Those responsible for lighting rubbish and scrub fires in Northland without a permit may get off the hook as firefighters and officials prefer education over prosecution.
Despite a spate of fires over the festive season particularly in the Far North, no one has been taken to task despite Fire and Emergency New Zealand racking up a bill of more than $200,000 to put them out.
Some fires put out by volunteer firefighters were lit without a permit.
One fire was lit by a person burning rubbish outside a house in Parua Bay on December 29.
Firefighters from Whangārei Heads attended that callout, spoke to the man responsible for it, but decided against prosecuting him.
A restricted fire season is currently in place and a person convicted of lighting a fire in open air without a permit can be sentenced for up to two years in prison or liable to pay a maximum fine of $300,000 or both.
A spokesman for Fire and Emergency New Zealand said in general, compliance and enforcement offered an opportunity for it to educate and inform the public first, on the basis that most people willingly conformed.
"We are concentrating our efforts on removing barriers to compliance and strengthening education, information and engagement to reduce the risk of unwanted fires.
"However, we recognise not everyone follows the rules, and the Fire and Emergency New Zealand Act 2017, gives us powers to issue infringement notices, fines and ultimately prosecute where appropriate.
"Each incident is assessed on a case by case basis," he said.

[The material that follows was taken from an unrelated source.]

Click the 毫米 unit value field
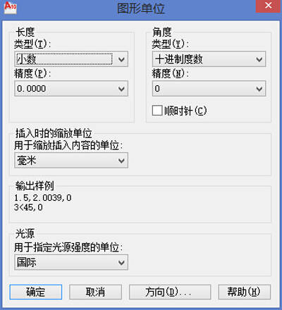This screenshot has width=282, height=310. click(x=71, y=160)
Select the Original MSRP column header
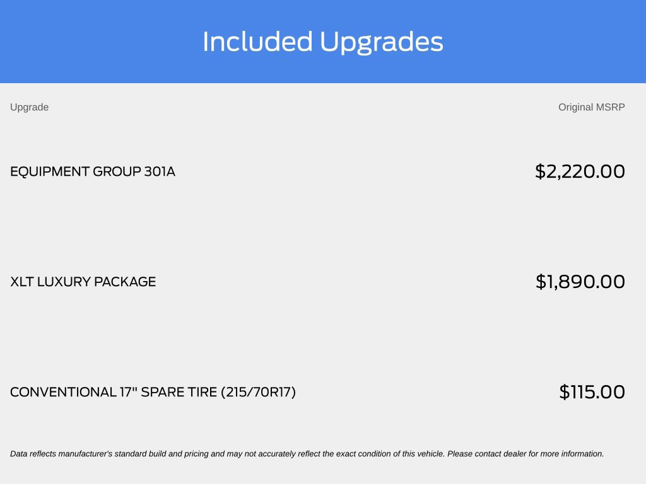Image resolution: width=646 pixels, height=484 pixels. click(592, 107)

The Northern Advocate has filed an Official Information (OIA) request regarding the number of callouts for rubbish and scrub fires in Northland since the restricted fire season started on December 1, 2018 until New Year's Day.
A reduction in callouts for rubbish fires since New Year's Day may not necessitate the imposition of a total fire ban which senior fire officials were last week considering.
The last major scrub fire that burnt one hectare of scrub in Taipa last week was put out at a cost of about $20,000.
Prior to that, about $200,000 was spent fighting a large scrub fire that burnt for four days south of Kaikohe before it was temporarily brought under control two weeks ago.
Four helicopters, two bulldozers and 25 rural firefighters battled the fire that burnt between 60ha and 100ha of bush at Pipiwai Rd in Matawaia.